◆ Task to carry out ◆
Set down the final stretch of the data, from the line that holds "Given: Click the record active objects icon" through the last line, both included, with pictures left out.

◆ Available data ◆
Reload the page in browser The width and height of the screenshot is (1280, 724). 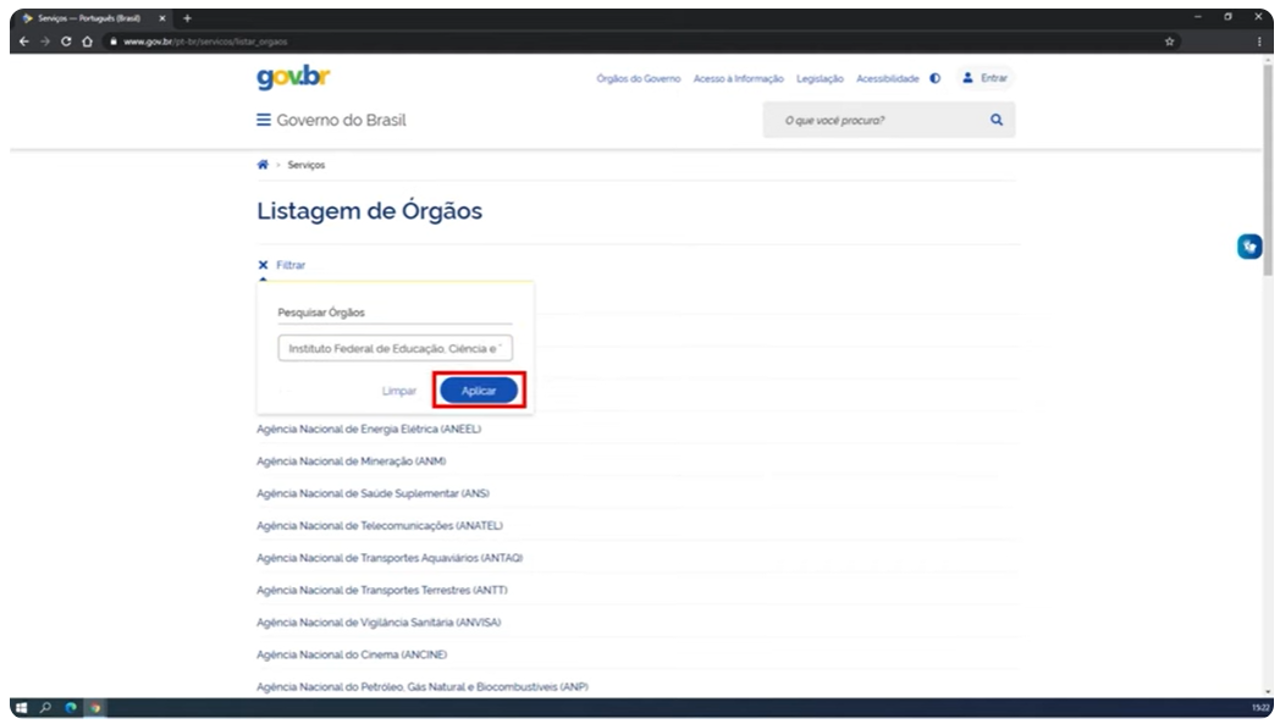coord(66,42)
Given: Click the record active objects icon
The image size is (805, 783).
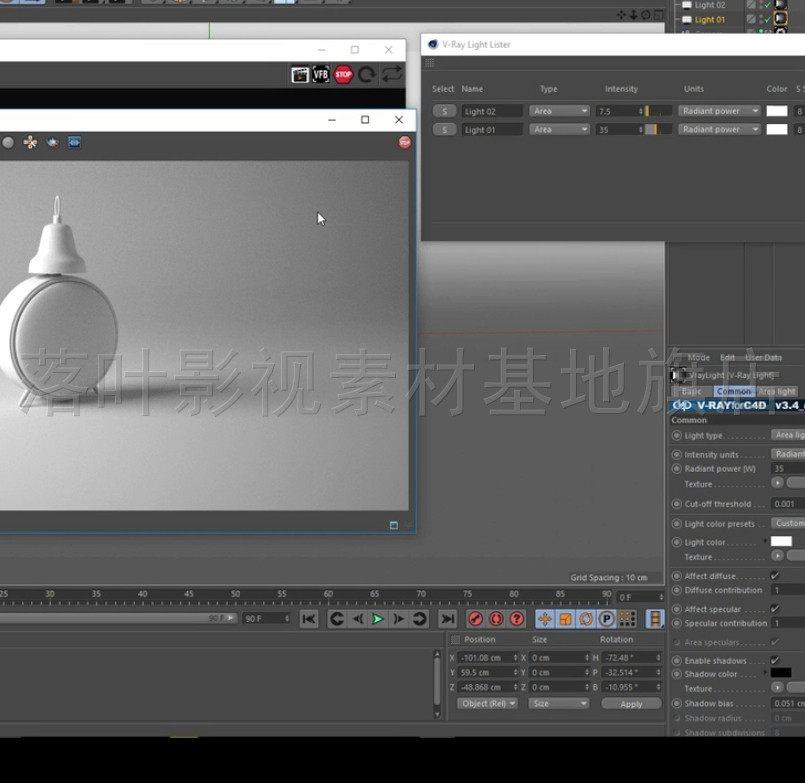Looking at the screenshot, I should [475, 619].
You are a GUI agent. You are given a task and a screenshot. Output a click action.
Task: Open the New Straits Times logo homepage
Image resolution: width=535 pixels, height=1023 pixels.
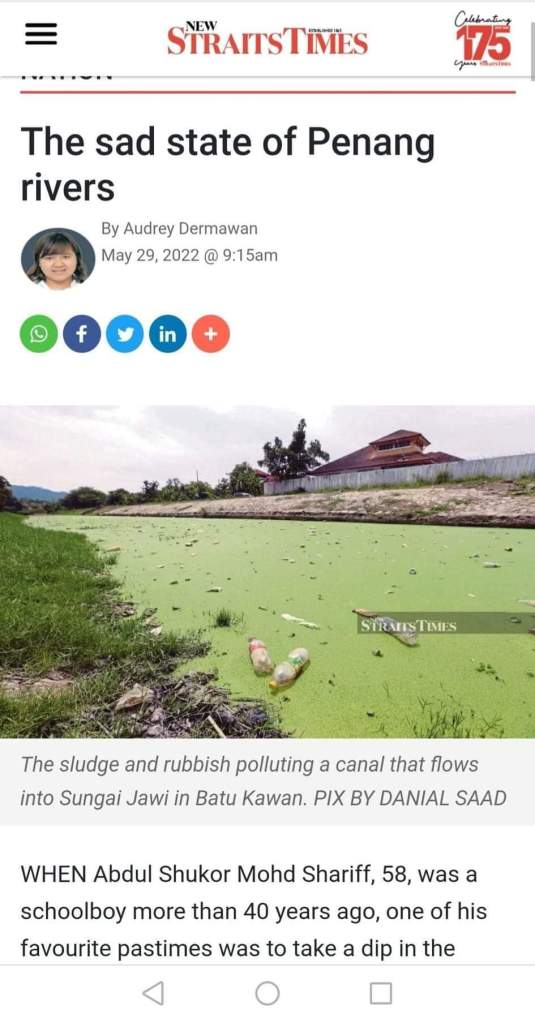point(268,38)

◆ Task solution ◆
Given: Click the record active objects icon
The image size is (805, 783).
Looking at the screenshot, I should [475, 619].
You are a GUI agent. You are given a task and a screenshot. Output a click action.
Task: Open the New Straits Times logo homepage
Image resolution: width=535 pixels, height=1023 pixels.
point(268,38)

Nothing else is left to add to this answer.